8 months
it's been 8 months and i want to share w/ you something i've been feeling ever since.
sabi nila, mahirap daw mainis sa taong mahal mo.hmm.. in my opinion..
tama sila. :P haha.
kapag naiinis ako sa isang tao, all need to do is refrain from talking to them.then after a few minutes ok na ko.this applies to everyone with one exception.. YOU.
no matter what i do, i cant seem to stay mad or irritated at you.
its hard to admit that im feeling that way sometimes, because i feel im being unfair.that i shouldn't and i can't.yeah yeah, i know its absurd.
when it comes to you, i can't not talk about it, about what we're fighting over.i feel a need to fix it.it doesn't matter who's fault it is, i just want it fixed.i've never felt this way about anyone.
those times na ngtatampo ako, i find myself waiting for you.if you don't come, i feel better all by myself.but when you do, all it takes is one touch from you.

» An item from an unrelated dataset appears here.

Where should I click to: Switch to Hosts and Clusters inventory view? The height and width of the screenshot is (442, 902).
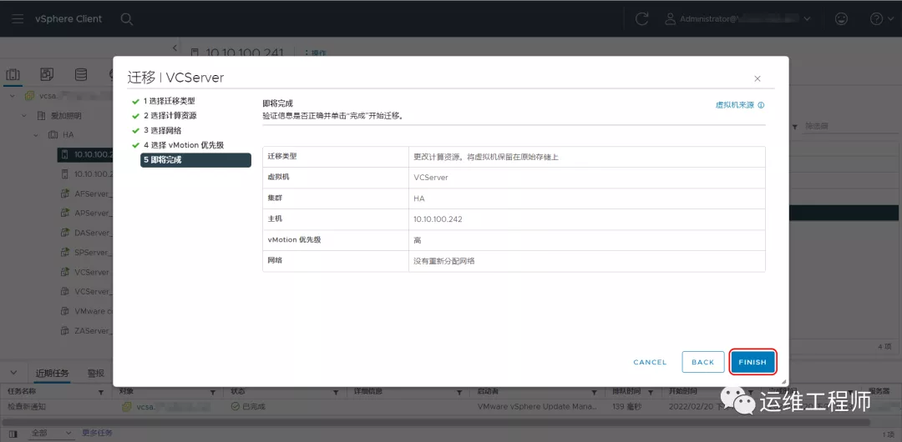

when you take my hand, or hug me, or come up to me, i feel everything melting away.its as if suddenly, everything's okay.as if nothing happened.i just want to hug u and tell u how much i love u.
i know sometimes i dont seem to be feeling better, there are times i brush ur hand away.not because im still feeling bad and stuff, i am ok w/ everything actually.but because i feel i need a few more minutes to think about it, about what happened, about what im feeling and why im feeling that way.
there's something in you that could always make me feel better.simetimes, i feel you've put me under a spell i cant get out of.but then, when i think about it, id never want that spell to lose its magic.